2011-06-15 Thread Andy Spencer
On 2011-06-15 08:36, Ben Fritz wrote:
 On my system, I have a ~/.vim/syntax/2html.vim, and also the default
 $VIMRUNTIME/syntax/2html.vim. When I use +runtime! syntax/2html.vim
 I see what you describe, as I would expect, because the '!' in the
 runtime command says source all files found. When I omit the '!' it
 works as intended, and only does a single conversion.

Ah, that makes sense, I was unaware that runtime! would source all the
files it finds.

 I have not tested 2html with Vim in ex mode. I would not be surprised
 if there are some problems with this. If it works, that's pretty cool!
 Do let me know if you see problems running 2html in ex mode, I imagine
 that might speed things up some.

It works for me, I think i had to specify the TERM to get syntax
highlighting to work. Without it and screen I sometimes get very simple
highlighting but not the 256 color highlighting I want.

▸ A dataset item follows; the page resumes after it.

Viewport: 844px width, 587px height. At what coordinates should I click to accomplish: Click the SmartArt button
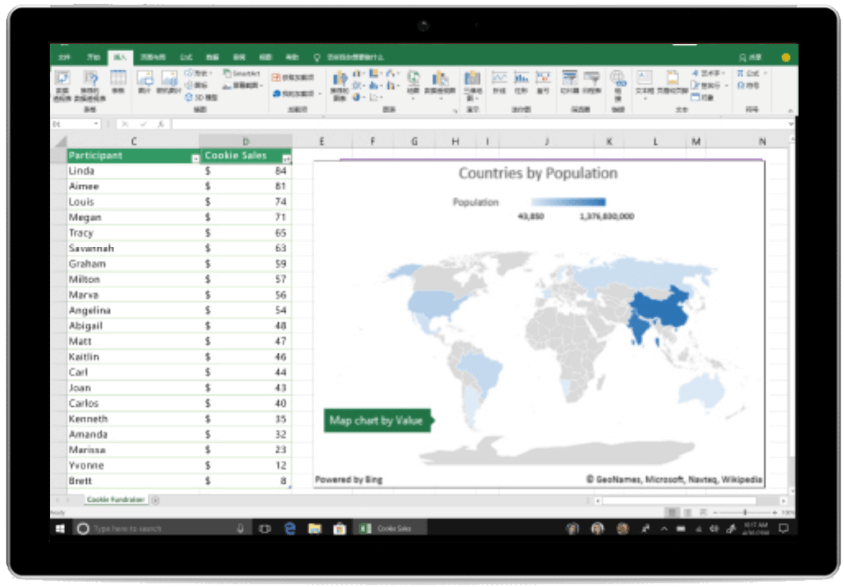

  For reference, the full command I use and the vimrc are posted here:
    -http://vpaste.net/index.cgi?ft=sh
    -http://vpaste.net/vimrc?ft=vim
 
 I notice that these references use the dynamic_folds option, but there
 are no folds in the document. See my note above, you could probably
 make this faster by setting the ignore_folding option!

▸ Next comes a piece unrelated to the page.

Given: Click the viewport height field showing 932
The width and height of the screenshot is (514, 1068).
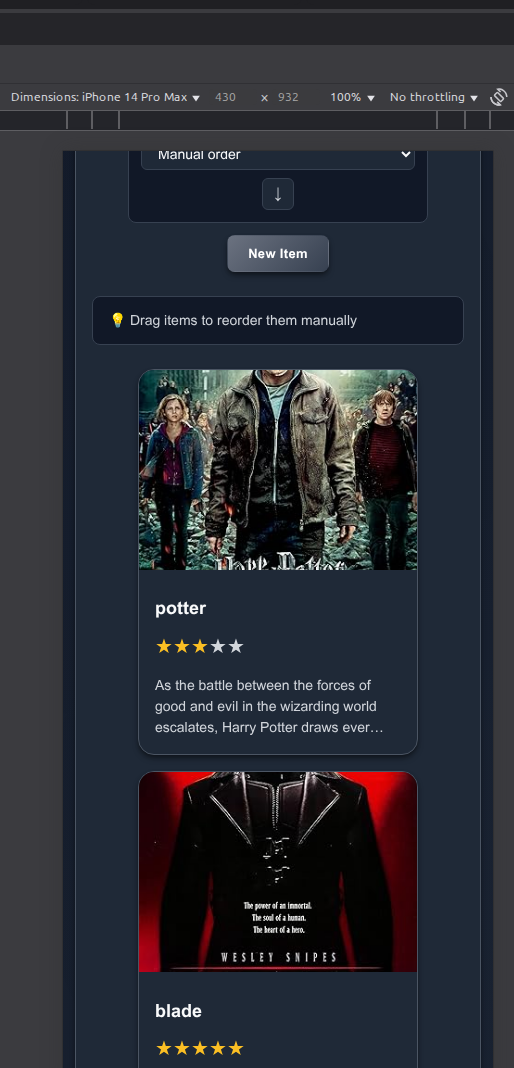Looking at the screenshot, I should coord(289,97).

Folds aren't used by default, but you can add them. Same thing for some
of the other settings, so I have to leave a lot of the 2html features
turned on even if they're not used most of the time. For example:
  - http://vpaste.net/index.cgi?ft=sh,fdm=indent,number,expandtab

I guess I could check the value of 'foldmethod' and if it's set to
'manual' I could set 'ignore_folding'. 

 Some of these options I suggest above were added/augmented in later
 versions of the TOhtml plugin than you are using. I think that v9 is
 currently in the Hg repository, and I've given v10 to Bram, but you're
 still using v6 according to the meta tags in the generated output.

Ok, I'll have to try updating sometime.

 Also note the html_use_encoding option takes an IANA name (i.e. UTF-8
 rather than utf8). Perhaps I should add an auto-correction for
 that...I'll think about it.

You could maybe add it to the help document. I missed the part about the
equivalent html charset name. Using a real example such as UTF-8 instead
of foobar might make it a little more obvious.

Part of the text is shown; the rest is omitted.